Hirshhorn Concert: ‘Igor and Coco’


“Igor and Coco,” the catchy title of a free concert on Saturday, Feb. 1, in the Hirshhorn Museum’s Ring Auditorium, refers (no surprise) to Russian composer Igor Stravinsky and French fashion designer Coco Chanel.

The lifetimes of these two cultural revolutionaries almost perfectly overlapped. Born near Saint Petersburg in 1882, Igor Fyodorovich Stravinsky died in New York City, aged 88, in 1971. Gabrielle Bonheur Chanel (how she got the nickname Coco is disputed), a year younger, was born in western France and died in Paris, three months after Stravinsky, at 87.

Led by founder Christopher Kendall, who headed the University of Maryland School of Music and the University of Michigan School of Music, Theatre & Dance, the 21st Century Consort will perform two pieces from the nineteen-teens and two from the twenty-twenties.

The concert is the third of five at the Hirshhorn in 2024-25 by the 21st Century Consort, the Smithsonian’s resident contemporary music ensemble since 1978. Both the museum, which opened in 1974, and the ensemble, founded the following year as the 20th Century Consort, are in their 50th seasons.

“Igor and Coco” features a piano four-hands performance of Stravinsky’s “Le Sacre du printemps (The Rite of Spring).” This landmark ballet’s primitivist score and choreography, by Vaslav Nijinsky, which riled up the Paris audience at its May 29, 1913, premiere, make it the musical counterpart of Pablo Picasso’s “Les Demoiselles d’Avignon.” Though painted in 1907, “Les Demoiselles” was first exhibited in 1916, to similarly vocal disapproval. The scandalous and barbaric — scandaleux et barbare! — 20th century had begun.

Chanel opened her first Paris boutique, selling hats she designed, in 1910. Three years later, in Deauville, she introduced a line of high-end casual clothing, adding a shop in Biarritz, another French seaside resort, in 1915. In 1920, she met Stravinsky, had a brief affair with him and underwrote that year’s new production of “Le Sacre.”

Amid various other affairs, Chanel created costumes for Sergei Diaghilev’s Ballets Russes throughout the 1920s and 1930s. On Jean Cocteau’s one-act “Le train bleu” of 1924 — choreographed by Bronislava Nijinska to music by Darius Milhaud — she collaborated with sculptor Henri Laurens, who designed the set, and Picasso, whose painting of two women running on a beach was enlarged as the front cloth; all were leading figures in the Parisian avant-garde.
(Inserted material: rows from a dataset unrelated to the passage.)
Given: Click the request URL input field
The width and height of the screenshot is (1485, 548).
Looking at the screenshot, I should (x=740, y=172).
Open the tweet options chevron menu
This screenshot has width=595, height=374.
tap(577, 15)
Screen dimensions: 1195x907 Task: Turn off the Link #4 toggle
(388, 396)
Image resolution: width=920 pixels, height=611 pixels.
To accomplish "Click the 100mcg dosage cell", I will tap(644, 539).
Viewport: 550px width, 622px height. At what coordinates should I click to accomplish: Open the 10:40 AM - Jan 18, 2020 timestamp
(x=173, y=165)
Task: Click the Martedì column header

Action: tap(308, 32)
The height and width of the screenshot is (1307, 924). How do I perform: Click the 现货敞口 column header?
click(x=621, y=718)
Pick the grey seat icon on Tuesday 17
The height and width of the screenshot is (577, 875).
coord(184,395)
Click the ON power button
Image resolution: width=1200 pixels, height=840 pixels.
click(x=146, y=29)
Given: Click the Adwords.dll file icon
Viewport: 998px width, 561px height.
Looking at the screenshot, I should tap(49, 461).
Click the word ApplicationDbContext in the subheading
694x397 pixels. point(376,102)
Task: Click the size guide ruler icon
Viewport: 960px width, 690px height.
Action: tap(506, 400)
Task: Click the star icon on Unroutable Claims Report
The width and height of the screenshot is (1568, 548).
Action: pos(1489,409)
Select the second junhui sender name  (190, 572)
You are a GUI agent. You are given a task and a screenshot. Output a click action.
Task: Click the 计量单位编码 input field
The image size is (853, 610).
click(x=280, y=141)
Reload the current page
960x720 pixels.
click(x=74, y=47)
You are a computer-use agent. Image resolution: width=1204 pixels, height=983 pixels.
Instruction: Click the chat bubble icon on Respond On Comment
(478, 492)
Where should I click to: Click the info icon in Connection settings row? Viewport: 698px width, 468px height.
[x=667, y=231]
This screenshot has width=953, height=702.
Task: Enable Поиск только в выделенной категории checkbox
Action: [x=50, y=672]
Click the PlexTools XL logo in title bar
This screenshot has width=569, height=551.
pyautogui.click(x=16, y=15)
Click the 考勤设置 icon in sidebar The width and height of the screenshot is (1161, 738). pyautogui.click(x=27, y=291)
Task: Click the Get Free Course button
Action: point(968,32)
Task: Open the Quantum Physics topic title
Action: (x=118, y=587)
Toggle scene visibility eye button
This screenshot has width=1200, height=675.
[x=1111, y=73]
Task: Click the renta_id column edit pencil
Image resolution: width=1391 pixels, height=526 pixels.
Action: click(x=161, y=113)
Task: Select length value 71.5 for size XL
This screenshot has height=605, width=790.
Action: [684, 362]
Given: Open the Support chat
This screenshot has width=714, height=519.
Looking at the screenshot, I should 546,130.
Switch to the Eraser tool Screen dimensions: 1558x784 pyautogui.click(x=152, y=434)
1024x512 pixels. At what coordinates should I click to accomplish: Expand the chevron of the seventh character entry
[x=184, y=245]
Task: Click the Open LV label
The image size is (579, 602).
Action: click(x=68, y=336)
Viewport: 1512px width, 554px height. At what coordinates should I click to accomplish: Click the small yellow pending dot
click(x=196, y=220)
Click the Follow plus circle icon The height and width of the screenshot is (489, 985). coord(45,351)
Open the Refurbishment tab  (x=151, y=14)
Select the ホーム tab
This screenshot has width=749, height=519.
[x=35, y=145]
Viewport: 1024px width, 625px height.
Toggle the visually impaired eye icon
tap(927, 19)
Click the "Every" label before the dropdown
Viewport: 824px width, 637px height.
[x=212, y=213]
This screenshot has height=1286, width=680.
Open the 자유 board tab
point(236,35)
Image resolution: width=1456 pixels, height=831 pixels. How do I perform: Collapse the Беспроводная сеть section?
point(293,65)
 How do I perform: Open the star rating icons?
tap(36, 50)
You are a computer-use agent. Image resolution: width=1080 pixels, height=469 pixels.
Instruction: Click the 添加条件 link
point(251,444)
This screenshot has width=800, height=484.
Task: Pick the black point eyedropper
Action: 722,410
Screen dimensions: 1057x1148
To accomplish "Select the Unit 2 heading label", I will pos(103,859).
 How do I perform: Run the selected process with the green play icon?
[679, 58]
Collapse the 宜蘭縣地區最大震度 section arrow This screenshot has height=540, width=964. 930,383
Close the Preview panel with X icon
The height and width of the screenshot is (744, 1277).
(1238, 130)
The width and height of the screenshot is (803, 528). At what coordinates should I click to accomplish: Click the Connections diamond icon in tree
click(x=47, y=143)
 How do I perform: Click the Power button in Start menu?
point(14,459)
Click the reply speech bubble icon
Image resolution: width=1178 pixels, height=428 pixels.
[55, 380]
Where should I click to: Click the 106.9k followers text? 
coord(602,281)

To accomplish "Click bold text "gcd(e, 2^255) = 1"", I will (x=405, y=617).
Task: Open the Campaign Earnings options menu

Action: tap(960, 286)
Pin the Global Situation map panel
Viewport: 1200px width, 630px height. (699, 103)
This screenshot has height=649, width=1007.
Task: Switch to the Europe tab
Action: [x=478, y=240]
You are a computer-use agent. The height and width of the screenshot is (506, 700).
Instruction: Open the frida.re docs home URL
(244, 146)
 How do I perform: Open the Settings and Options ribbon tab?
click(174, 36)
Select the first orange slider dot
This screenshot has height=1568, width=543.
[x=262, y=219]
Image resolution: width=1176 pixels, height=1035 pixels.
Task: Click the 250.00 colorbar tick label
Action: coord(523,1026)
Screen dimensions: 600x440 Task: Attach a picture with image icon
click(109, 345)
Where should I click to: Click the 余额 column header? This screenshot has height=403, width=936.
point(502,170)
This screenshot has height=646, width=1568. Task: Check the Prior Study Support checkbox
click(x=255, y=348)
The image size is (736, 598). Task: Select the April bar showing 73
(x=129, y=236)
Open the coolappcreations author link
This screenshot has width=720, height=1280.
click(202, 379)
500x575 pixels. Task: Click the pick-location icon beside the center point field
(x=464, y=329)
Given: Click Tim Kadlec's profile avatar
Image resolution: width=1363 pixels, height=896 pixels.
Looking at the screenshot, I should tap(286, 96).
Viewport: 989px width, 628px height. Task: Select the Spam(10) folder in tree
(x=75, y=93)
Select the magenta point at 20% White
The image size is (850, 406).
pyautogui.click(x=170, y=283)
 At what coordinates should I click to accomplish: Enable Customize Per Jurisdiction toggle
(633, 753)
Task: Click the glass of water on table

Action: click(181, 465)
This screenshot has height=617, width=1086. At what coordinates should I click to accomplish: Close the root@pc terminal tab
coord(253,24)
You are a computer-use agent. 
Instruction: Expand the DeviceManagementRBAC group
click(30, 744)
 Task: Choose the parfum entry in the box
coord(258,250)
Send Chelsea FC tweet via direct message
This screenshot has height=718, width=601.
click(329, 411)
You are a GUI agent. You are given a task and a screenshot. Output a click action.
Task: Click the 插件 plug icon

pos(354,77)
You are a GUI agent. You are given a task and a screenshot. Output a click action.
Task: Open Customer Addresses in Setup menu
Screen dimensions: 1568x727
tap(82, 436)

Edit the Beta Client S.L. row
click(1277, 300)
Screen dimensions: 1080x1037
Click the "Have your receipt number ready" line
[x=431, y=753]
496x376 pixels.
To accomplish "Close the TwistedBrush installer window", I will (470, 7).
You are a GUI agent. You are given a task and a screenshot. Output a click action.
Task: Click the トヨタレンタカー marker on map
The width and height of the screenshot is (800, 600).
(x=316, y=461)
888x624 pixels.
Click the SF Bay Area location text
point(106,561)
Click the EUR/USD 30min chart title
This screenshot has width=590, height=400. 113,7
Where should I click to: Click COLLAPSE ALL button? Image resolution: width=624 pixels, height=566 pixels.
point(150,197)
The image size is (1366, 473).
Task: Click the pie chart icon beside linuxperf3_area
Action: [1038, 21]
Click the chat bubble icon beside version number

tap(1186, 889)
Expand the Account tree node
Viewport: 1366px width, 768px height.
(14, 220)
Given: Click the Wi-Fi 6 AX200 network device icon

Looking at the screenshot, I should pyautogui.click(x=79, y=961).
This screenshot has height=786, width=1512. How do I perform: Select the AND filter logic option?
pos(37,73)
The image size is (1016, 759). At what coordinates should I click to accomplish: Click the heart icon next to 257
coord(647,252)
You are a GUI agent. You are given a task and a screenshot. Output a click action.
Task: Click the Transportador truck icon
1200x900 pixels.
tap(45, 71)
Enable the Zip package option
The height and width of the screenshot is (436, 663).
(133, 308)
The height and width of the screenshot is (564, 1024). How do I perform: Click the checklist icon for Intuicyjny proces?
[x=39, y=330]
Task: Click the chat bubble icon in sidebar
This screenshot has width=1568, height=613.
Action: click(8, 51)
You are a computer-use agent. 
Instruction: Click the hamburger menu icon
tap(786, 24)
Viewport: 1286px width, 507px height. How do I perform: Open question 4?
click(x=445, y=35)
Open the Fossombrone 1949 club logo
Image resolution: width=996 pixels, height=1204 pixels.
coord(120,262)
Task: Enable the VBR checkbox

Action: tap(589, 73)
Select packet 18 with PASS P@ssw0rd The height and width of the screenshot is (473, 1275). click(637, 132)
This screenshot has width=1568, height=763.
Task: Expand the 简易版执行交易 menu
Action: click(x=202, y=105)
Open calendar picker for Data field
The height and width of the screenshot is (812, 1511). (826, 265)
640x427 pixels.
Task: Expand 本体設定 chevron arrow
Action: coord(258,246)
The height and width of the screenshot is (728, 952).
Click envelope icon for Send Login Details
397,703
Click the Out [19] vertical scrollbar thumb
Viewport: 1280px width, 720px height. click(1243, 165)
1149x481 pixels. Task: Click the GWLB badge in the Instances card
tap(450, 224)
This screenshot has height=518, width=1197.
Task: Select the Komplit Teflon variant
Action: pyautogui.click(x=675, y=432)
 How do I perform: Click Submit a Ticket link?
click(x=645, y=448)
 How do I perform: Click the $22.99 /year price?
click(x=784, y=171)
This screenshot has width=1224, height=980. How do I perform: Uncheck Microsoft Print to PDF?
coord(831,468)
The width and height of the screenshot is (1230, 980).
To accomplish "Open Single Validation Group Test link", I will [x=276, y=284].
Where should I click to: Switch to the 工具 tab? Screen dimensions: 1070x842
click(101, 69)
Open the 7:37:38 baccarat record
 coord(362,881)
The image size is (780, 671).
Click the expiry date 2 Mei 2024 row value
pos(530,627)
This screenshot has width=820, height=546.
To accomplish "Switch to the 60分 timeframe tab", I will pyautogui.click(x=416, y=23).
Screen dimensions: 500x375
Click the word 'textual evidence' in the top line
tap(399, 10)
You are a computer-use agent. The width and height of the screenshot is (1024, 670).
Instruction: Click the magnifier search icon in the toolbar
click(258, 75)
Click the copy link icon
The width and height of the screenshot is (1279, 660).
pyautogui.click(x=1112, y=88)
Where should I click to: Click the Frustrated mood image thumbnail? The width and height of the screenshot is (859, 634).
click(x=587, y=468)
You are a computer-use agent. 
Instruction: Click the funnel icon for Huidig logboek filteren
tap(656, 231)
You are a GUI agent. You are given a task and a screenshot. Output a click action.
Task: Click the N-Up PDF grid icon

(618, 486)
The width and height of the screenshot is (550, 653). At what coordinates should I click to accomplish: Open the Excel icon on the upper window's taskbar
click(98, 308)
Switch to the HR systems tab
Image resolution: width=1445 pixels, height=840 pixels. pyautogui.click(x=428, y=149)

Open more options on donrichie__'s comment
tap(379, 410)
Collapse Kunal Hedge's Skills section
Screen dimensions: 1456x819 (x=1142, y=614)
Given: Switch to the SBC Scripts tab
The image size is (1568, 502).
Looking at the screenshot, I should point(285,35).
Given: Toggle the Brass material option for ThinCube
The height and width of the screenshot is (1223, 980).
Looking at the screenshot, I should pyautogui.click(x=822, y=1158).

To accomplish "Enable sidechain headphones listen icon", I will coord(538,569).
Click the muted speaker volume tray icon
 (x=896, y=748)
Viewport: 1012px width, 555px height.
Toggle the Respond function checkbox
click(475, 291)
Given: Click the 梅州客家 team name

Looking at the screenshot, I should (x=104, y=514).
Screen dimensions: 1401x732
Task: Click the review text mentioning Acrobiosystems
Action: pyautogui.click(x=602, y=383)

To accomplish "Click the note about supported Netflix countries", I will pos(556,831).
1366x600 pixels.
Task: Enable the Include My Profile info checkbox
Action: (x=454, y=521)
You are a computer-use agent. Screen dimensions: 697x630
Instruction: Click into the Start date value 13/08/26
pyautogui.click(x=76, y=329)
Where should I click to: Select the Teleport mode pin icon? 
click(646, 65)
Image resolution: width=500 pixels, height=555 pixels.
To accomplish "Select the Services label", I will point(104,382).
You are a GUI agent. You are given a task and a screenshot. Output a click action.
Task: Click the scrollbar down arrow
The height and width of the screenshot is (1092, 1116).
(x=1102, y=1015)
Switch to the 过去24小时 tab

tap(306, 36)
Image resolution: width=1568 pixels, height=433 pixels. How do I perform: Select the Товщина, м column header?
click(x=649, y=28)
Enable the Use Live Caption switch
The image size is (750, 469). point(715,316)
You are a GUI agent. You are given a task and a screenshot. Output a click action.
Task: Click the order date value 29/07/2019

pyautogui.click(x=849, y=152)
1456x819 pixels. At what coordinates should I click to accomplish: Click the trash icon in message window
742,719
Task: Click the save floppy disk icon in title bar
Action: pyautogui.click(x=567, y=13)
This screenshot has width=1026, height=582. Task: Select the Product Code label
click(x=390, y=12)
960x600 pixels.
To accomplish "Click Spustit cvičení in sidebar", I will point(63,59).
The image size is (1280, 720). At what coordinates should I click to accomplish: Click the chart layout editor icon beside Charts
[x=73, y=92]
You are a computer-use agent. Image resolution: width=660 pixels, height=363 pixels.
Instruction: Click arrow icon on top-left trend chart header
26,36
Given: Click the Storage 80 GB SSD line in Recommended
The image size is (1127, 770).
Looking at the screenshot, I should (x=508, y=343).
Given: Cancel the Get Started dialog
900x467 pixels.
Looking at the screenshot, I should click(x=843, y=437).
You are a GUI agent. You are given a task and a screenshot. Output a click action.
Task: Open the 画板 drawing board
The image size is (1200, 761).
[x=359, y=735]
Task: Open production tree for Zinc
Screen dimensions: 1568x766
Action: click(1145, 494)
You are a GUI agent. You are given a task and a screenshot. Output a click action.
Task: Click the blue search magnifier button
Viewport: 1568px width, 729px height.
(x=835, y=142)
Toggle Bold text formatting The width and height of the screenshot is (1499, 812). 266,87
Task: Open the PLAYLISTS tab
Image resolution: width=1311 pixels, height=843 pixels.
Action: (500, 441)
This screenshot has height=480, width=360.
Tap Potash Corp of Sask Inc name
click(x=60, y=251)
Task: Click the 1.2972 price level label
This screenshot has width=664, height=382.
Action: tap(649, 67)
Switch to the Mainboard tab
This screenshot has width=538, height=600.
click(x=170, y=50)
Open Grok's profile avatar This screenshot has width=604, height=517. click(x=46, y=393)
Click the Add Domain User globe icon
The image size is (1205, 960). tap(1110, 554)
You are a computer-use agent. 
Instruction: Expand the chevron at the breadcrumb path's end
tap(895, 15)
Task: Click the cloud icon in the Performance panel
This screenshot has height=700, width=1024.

The other piece from this period is Lili Boulanger’s sparkling “D’un matin de printemps (Of a spring morning),” originally written in 1917 as a duet for violin and piano. Born in Paris in 1893, the younger sister of famed teacher of composers and conductors (Aaron Copland, Elliott Carter, Quincy Jones, Daniel Barenboim, etc.) Nadia Boulanger, Lili Boulanger was the first woman composer to win the Prix de Rome. She died of tuberculosis in 1918, 24 years old.

Moving some 100 years forward and 5,000 miles southwest, the ensemble will perform “Ton yo han mek fashan,” written in 2020-21 by pianist and composer Mikhail Johnson. Born in Jamaica in 1989, Johnson earned a doctoral degree at Texas Tech. The title, in Patois, literally “Turn your hand, make fashion,” is a Jamaican expression meaning to make something ordinary fashionable or to make the most of a bad situation. In its use of clarinet and marimba, here standing in for rumba box (a thumb piano), the piece references mento, a predecessor of ska and reggae.

The concert will conclude with the world premiere of Scott Wheeler’s “A Woman of Her Time: Coco Chanel Sings,” conducted by the composer, an Emerson College faculty member born in Washington, D.C., in 1952. Appearing as Chanel: soprano Katherine Lerner Lee, who holds bachelor’s degrees from Oberlin in voice and (appropriately) French and a master’s degree from Bard Conservatory.

 

Igor and Coco
The 21st Century Consort
Saturday, Feb. 1
5 p.m. (pre-concert discussion at 4 p.m.)
Hirshhorn Museum
Independence Avenue and 7th Street SW
Advance registration recommended at hirshhorn.si.edu.